Further, it is essential to get an assessment as to how Pakistan’s economy has performed in relationship to the quantitative performance criteria and indicative targets of March 2025 in the IMF Programme.

The state of the economy presented below will first look at the indicators of the growth performance and the level of investment in the economy. This is followed by examination of the process of stabilization in the economy.

Factors contributing to the quantum decline in the rate of inflation are identified and an assessment made of the likely rate of inflation in coming months.

Trends in the external balance of payments and in the public finances are subsequently studied. Information on the first three quarters of the balance of payments has been made available by the SBP. However, the outcome of fiscal operations up to March 2025 has not yet been released by the Federal Ministry of Finance.

We focus first on indicators of growth. The major crops sub-sector in agriculture has performed poorly. There is a decline in both wheat and cotton outputs. In the latter case, there has probably been a fall in production of over 28%.

The performance of the large-scale manufacturing sector has also been disappointing. The Quantum Index of Manufacturing (QIM) has declined by 1.9 percent in the first eight months of 2024-25. Major industries which have shown big falls are sugar, cement and iron and steel of 12.6 percent, 6.4 percent and 11.7 percent, respectively.

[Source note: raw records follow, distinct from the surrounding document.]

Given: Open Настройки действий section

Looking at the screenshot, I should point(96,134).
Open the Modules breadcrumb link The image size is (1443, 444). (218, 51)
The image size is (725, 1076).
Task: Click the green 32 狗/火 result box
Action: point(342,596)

The GDP growth rate projection in the IMF Programme for 2024-25 is a modest 3.2 percent, representing a minor recovery from the growth rate in 2023-24 of 2.4 percent. More recently, the World Bank has projected the GDP growth rate in 2024-25 at 2.3 percent.

Overall, the bottom line now is that the GDP growth rate will remain very low also in 2024-25 at close to 2 percent. In fact, over the five-year period, 2019-20 to 2024-25, the average GDP growth rate is likely to be only 3 percent. This is one of the periods of lowest growth in Pakistan’s history.

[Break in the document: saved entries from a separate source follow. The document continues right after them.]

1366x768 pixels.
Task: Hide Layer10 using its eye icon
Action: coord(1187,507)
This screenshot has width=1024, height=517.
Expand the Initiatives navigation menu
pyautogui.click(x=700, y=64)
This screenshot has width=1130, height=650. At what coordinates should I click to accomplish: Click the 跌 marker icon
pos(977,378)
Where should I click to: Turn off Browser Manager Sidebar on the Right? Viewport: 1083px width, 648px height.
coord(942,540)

The level of investment, private plus public, as a percentage of the GDP reached the lowest level of 11.4 percent in 2023-24, compared to the last ten years. This was in comparison to the peak of 15.1 percent of the GDP attained in 2017-18. Both public and private investment has fallen sharply. This is one factor which is contributing to lower GDP growth.

The outcome for private investment is likely to be significantly better in 2024-25. Not only has the policy rate of the SBP been brought down sharply from 22 percent to 12 percent, but there is less ‘crowding out’ of bank credit because of less recourse to borrowing by the government. The latest figure of the SBP on credit as of April 4th 2025 to the private sector is Rs 550 billion, as compared to Rs 151 billion in the corresponding period of 2023-24.

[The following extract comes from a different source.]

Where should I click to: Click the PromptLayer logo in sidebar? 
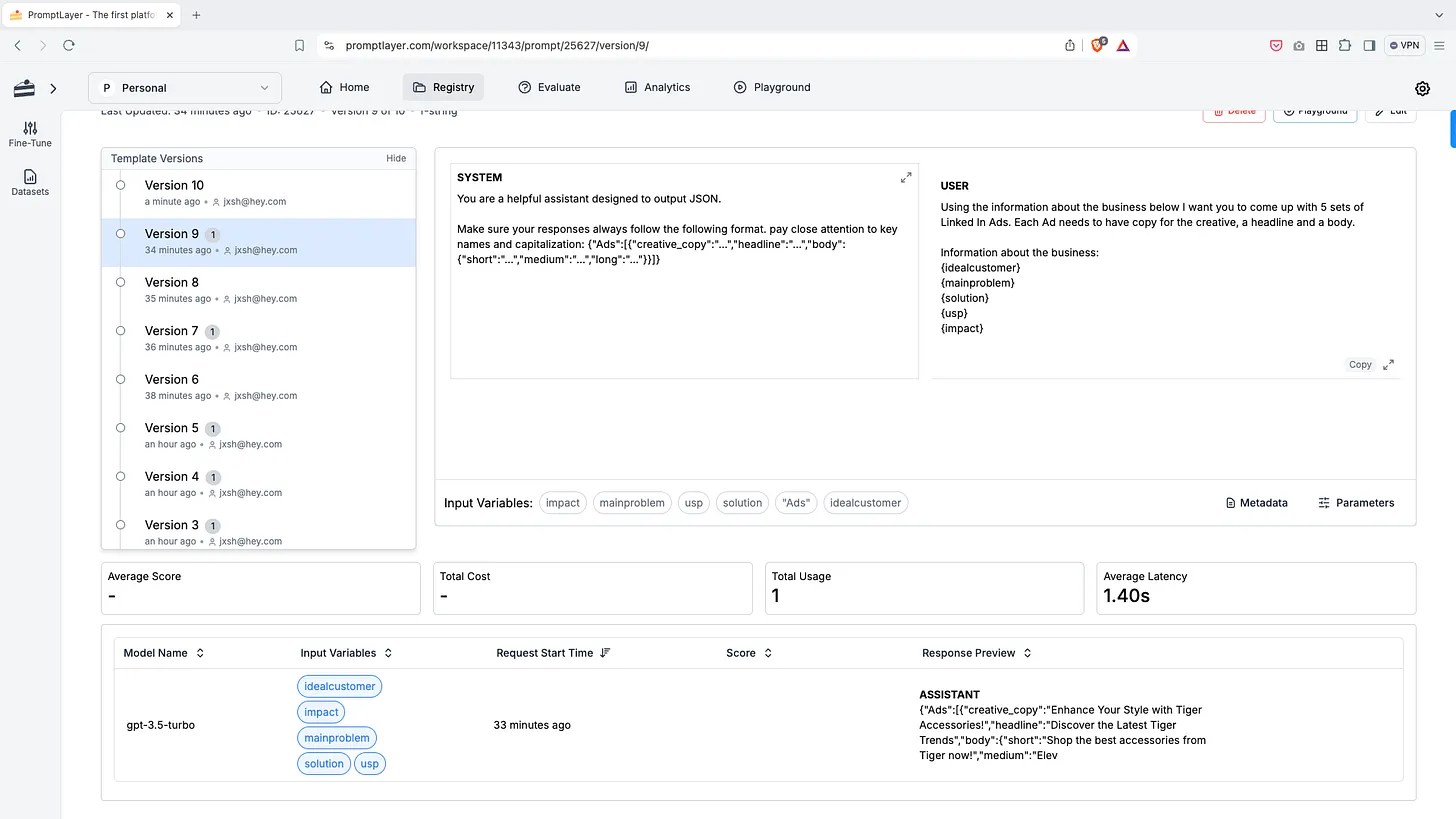tap(24, 88)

However, public investment is likely to remain retarded. The Federal PSDP spending has been severely constrained to keep within the IMF target for the primary deficit in 2024-25. Consequently, as compared to the annual target of Rs 1400 billion for the Federal development outlay, the actually spending has been very low at Rs 133 billion only in the first half of 2024-25.

Overall, there is unlikely to be a major jump in the level of investment in the economy in the economy. A positive outcome will be if it increases by 0.5 percent of the GDP, in relation to the extremely low level of fixed investment in 2023-24.

Perhaps the greatest pleasant surprise is the precipitate drop in the rate of inflation. It was 11.1 percent in July 2024, 6.9% in September 2024, 4.1 percent in December 2024 and only 0.7 percent in March 2024. The average was as high as 27.1 percent last year. During the first nine months of 2024-25 it has been only 5.3 percent.

There is need, however, to highlight that the ‘core’ rate of inflation remains relatively high at 8.2 percent in March 2025. The average for the period, July 2024 to March 2025, is 9 percent.

Clearly, the overall rate of inflation has been lower because of the extremely limited rise or even fall in food and fuel prices. In fact, the food price index has actually fallen by over 5 percent in March 2025. The biggest fall is in wheat and wheat flour prices of almost 35 percent. Is this because farmers have had to dump their output in the absence of the public procurement system?

Other food prices, which have seen big falls, are of tomatoes and onions of as high as 54 percent and 71 percent, respectively. Prices of livestock products have shown some increases. Although in some cases for the wrong reasons, the big fall in food prices will have provided significant relief to the majority of the population.

Prices on the fuel front also show some declines. A very welcome development is the big fall in electricity charges of over 21 percent and no change in gas charges. Further, the price of motor fuel is down by 7 percent.

Overall, there is no doubt that the stabilisation of prices is a welcome development. However, the question is whether this will be sustained.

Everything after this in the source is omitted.